RECORDS FOR PROCESSING:
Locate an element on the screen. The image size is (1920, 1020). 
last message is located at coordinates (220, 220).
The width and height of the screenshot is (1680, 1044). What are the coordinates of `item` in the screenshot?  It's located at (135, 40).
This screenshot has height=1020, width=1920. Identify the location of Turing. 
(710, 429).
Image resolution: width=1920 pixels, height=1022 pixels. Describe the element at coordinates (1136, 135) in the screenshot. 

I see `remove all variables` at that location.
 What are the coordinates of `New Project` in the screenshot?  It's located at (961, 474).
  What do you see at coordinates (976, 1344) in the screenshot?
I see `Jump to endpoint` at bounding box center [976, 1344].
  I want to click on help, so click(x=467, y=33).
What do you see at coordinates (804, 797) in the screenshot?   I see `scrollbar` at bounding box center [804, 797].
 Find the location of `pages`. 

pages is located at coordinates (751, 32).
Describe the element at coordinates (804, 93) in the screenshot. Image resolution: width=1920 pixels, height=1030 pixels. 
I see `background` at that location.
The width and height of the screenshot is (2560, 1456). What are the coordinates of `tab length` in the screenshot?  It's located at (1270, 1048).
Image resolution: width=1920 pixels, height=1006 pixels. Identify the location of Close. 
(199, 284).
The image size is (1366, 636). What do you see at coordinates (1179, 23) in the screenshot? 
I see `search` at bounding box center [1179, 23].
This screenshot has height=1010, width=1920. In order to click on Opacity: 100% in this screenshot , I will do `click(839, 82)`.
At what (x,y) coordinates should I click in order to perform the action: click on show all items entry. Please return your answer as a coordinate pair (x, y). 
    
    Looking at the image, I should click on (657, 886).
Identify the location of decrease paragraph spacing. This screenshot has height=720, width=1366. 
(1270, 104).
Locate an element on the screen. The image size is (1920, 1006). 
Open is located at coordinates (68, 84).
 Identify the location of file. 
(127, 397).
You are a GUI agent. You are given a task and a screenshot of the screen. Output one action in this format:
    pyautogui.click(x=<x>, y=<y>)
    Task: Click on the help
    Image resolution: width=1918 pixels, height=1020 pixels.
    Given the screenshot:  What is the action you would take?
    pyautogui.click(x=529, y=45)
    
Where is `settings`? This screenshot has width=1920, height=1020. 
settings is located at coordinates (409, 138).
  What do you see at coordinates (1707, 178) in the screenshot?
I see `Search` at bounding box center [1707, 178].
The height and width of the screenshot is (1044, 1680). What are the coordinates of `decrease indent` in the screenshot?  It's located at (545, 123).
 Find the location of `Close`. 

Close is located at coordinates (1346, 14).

TASK STATEMENT: Write out all of the data above exactly as it appears, line for line.

PROBLEM SOLUTION:
Locate an element on the screen. The image size is (1920, 1020). 
last message is located at coordinates (220, 220).
The width and height of the screenshot is (1680, 1044). What are the coordinates of `item` in the screenshot?  It's located at (135, 40).
This screenshot has height=1020, width=1920. Identify the location of Turing. 
(710, 429).
Image resolution: width=1920 pixels, height=1022 pixels. Describe the element at coordinates (1136, 135) in the screenshot. 

I see `remove all variables` at that location.
 What are the coordinates of `New Project` in the screenshot?  It's located at (961, 474).
  What do you see at coordinates (976, 1344) in the screenshot?
I see `Jump to endpoint` at bounding box center [976, 1344].
  I want to click on help, so click(x=467, y=33).
What do you see at coordinates (804, 797) in the screenshot?   I see `scrollbar` at bounding box center [804, 797].
 Find the location of `pages`. 

pages is located at coordinates (751, 32).
Describe the element at coordinates (804, 93) in the screenshot. Image resolution: width=1920 pixels, height=1030 pixels. 
I see `background` at that location.
The width and height of the screenshot is (2560, 1456). What are the coordinates of `tab length` in the screenshot?  It's located at (1270, 1048).
Image resolution: width=1920 pixels, height=1006 pixels. Identify the location of Close. 
(199, 284).
The image size is (1366, 636). What do you see at coordinates (1179, 23) in the screenshot? 
I see `search` at bounding box center [1179, 23].
This screenshot has height=1010, width=1920. In order to click on Opacity: 100% in this screenshot , I will do `click(839, 82)`.
At what (x,y) coordinates should I click in order to perform the action: click on show all items entry. Please return your answer as a coordinate pair (x, y). 
    
    Looking at the image, I should click on (657, 886).
Identify the location of decrease paragraph spacing. This screenshot has height=720, width=1366. 
(1270, 104).
Locate an element on the screen. The image size is (1920, 1006). 
Open is located at coordinates (68, 84).
 Identify the location of file. 
(127, 397).
You are a GUI agent. You are given a task and a screenshot of the screen. Output one action in this format:
    pyautogui.click(x=<x>, y=<y>)
    Task: Click on the help
    Image resolution: width=1918 pixels, height=1020 pixels.
    Given the screenshot:  What is the action you would take?
    pyautogui.click(x=529, y=45)
    
Where is `settings`? This screenshot has width=1920, height=1020. 
settings is located at coordinates (409, 138).
  What do you see at coordinates (1707, 178) in the screenshot?
I see `Search` at bounding box center [1707, 178].
The height and width of the screenshot is (1044, 1680). What are the coordinates of `decrease indent` in the screenshot?  It's located at (545, 123).
 Find the location of `Close`. 

Close is located at coordinates (1346, 14).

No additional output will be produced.